***** ページ抜粋 *****

どの企業も他社の減産分をカバー出来るような話じゃない。新しい工場を作るまで(最短で2年)、完全な供給不足になりそうだ。
半導体なくして電化製品やクルマは作れない
ここまで読んで「半導体って何ですか?」と思う人も多いだろう。半導体のロジックについて説明しようとすれば「なぜTVが映るのか?」に等しいほど複雑なのだった。なので簡単に紹介すると、電子機器を制御するため必ず必要な構成部品になる。皆さん日常的に使っているSDカードなど半導体の集合体と言って良かろう。
初期の半導体は真空管が1単位。続いて大幅に小型化した「トランジスタ」となる。トランジスタ1000個分を小さいチップにまとめたのを『1KビットDRAM』(1970年)。20年後には1Kビットの64万倍の能力を持つ64Mビットとなり、さらに生産技術は進歩し今に至る。半導体がないと電子製品は作れないと言って良い。

*****

やること 1:
上の半導体の文章と次の(a)〜(c)が合っているか、それぞれ「はい」か「いいえ」で答え、決め手になった文章の言葉をそのまま引いてください。
(a) 新しい工場を作るには最短で2年かかる。
(b) 『1KビットDRAM』はトランジスタ1万個分をチップにまとめたものだ。
(c) SDカードは半導体の集合体と言える。
やること 2: 半導体の文章の最後の文のあとから、続きを書き継いでください。

***** 提供データ *****

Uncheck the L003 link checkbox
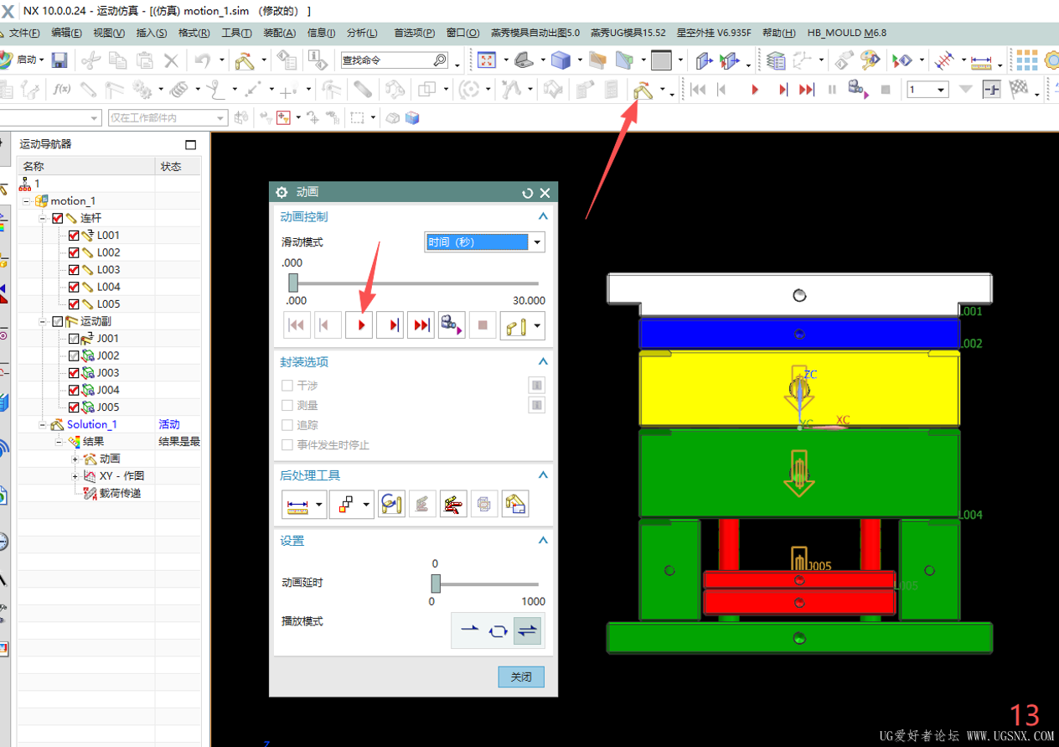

*****

最終結果 1:
(a) はい:「新しい工場を作るまで(最短で2年)」
(b) いいえ:「トランジスタ1000個分を小さいチップにまとめたのを『1KビットDRAM』(1970年)」
(c) はい:「皆さん日常的に使っているSDカードなど半導体の集合体と言って良かろう」

最終結果 2:
先進装備だらけの新型車は納車遅れの可能性も
今後どうなるだろう? ルネサス那珂工場の火災による影響は、4月末あたりから深刻化。今のところ生産再開までのタイムラグは火災直後の見積もりより長くなり、最短で1ヶ月半と言われている。自動車メーカーも独自ルートでの調達戦略を立てているが、ゴールデンウィーク明けからの全ての車種に於いて減産は避けられない状況。納車遅れも出てくると思う。